Machine Learning for Outcome Prediction and Rehabilitation in Hemorrhagic Stroke: Systematic Review
Simranjeet Nagoke1, Aditi Agarwal2, Binay Panjiyar3, Govind Mann4, SAI VENKATA MANOJ KOTHARU5
1Neurology, Government Medical College Jammu, 2Department of Medicine, Department of Medicine, Bharati Vidyapeeth University Medical College, Pune, India., 3Texas Tech University, 4Neurology, Sant Parmanand Hospital, 5Department of Medicine, Osmania medical college, Hyderabad
Objective:
To systematically review 2023–2025 studies on artificial intelligence for prognosis and rehabilitation after intracerebral and aneurysmal subarachnoid hemorrhage, compare performance with conventional scores, and appraise readiness for bedside use.
Background:
Intracerebral hemorrhage and aneurysmal subarachnoid hemorrhage cause high mortality and long-term disability. Early risk stratification and rehabilitation planning drive outcomes and resource use. Artificial intelligence applied to CT, ICU, and EHR data often outperforms conventional scores, yet prospective validation, calibration reporting, equity assessment, and workflow integration remain limited. We reviewed 2023-2025 studies to quantify performance and interpretability and to assess bedside readiness for prognosis and rehabilitation.
Design/Methods:
Systematic review of adult ICH and aSAH studies from 2023–2025. Inclusion: AI for prognosis or rehabilitation with reported inputs, outcomes, and validation. Dual screening and extraction. Outcomes: mortality, mRS, discharge, FIM. We compared with conventional scores and summarized AUROC, calibration, and external validation. Qualitative bias appraisal.
Results:
Ten studies met criteria: six prediction models, one randomized trial, and three reviews. Three models used CT for ICH outcomes, two used ICU or EHR data for aSAH outcomes, and one predicted rehab discharge status. Five of six models beat traditional scores with accuracy (AUROC) between 0.817 and 0.946. Most offered some explanation of how predictions were made. Few checked performance on outside hospitals, and many did not report how well predicted risks matched reality or the net clinical benefit. The randomized trial showed better functional gains with an AI-supported rehab device.
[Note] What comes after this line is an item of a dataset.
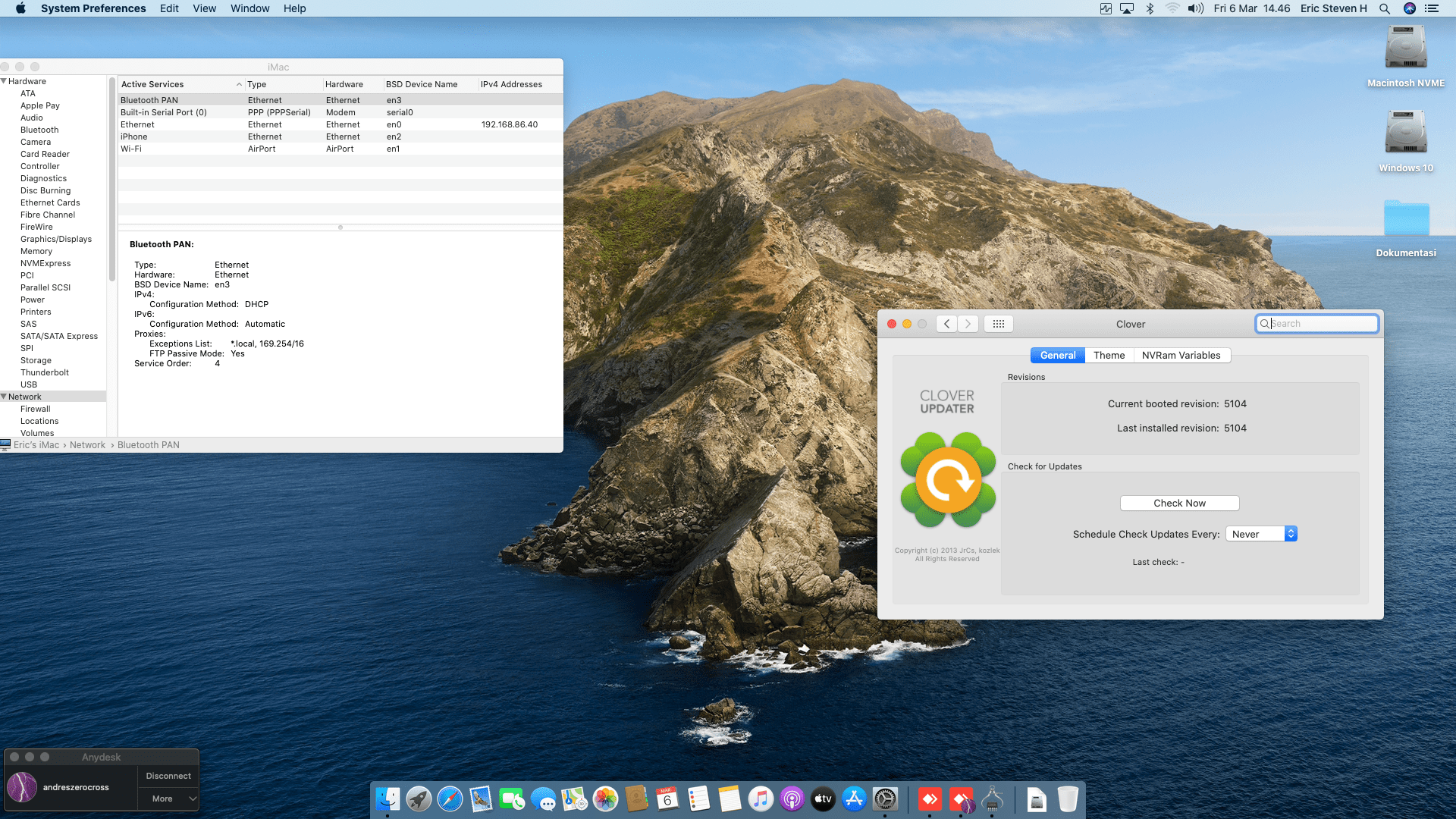The width and height of the screenshot is (1456, 819).
Task: Open Photos app from the Dock
Action: click(x=605, y=799)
Many studies were small and single-center with mixed endpoints.
Conclusions:
AI already predicts short-term outcomes after hemorrhagic stroke better than common bedside scores and can help plan discharge and rehab. Before everyday use, we need larger multi-center studies, shared outcome definitions, outside-hospital testing, checks that predicted risks track real results, fairness audits, and proof that these tools fit workflows and are cost-effective.